(Task directions): Within the records below, filter for lines carrying the word "computer" and copy them.

(Stored data):
____________________

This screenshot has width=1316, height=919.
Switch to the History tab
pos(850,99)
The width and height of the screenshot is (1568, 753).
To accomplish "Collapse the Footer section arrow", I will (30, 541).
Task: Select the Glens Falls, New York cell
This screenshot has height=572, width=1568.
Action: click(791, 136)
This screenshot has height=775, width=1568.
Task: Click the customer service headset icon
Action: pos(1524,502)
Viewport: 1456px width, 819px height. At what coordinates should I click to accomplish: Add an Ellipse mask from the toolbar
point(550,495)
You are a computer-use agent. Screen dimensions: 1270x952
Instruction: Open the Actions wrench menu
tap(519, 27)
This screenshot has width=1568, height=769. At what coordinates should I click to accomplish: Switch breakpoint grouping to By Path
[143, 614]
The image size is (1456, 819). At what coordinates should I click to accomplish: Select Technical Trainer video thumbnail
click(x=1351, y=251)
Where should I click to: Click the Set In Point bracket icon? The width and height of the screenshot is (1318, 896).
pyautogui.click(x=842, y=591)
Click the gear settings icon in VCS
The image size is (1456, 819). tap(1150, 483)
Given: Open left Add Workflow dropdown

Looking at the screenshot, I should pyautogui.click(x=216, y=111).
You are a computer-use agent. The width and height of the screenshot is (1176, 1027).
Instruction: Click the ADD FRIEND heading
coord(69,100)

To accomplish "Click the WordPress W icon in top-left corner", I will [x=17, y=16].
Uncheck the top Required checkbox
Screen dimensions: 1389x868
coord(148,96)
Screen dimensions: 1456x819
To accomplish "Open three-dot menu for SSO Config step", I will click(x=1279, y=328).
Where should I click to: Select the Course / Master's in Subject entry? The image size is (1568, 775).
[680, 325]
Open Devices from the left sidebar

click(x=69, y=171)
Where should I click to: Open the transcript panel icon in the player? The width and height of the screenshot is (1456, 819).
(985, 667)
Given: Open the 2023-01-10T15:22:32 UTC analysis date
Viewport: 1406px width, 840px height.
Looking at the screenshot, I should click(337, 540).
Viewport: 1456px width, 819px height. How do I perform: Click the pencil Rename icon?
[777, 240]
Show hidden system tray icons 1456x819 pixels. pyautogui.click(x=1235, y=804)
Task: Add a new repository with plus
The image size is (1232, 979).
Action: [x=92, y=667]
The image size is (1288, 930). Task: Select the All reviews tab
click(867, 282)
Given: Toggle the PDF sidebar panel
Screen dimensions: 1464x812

____________________

(Answer below):
You are a computer-use agent. Screen dimensions: 1270x952
You are a computer-use agent. The width and height of the screenshot is (1176, 1027).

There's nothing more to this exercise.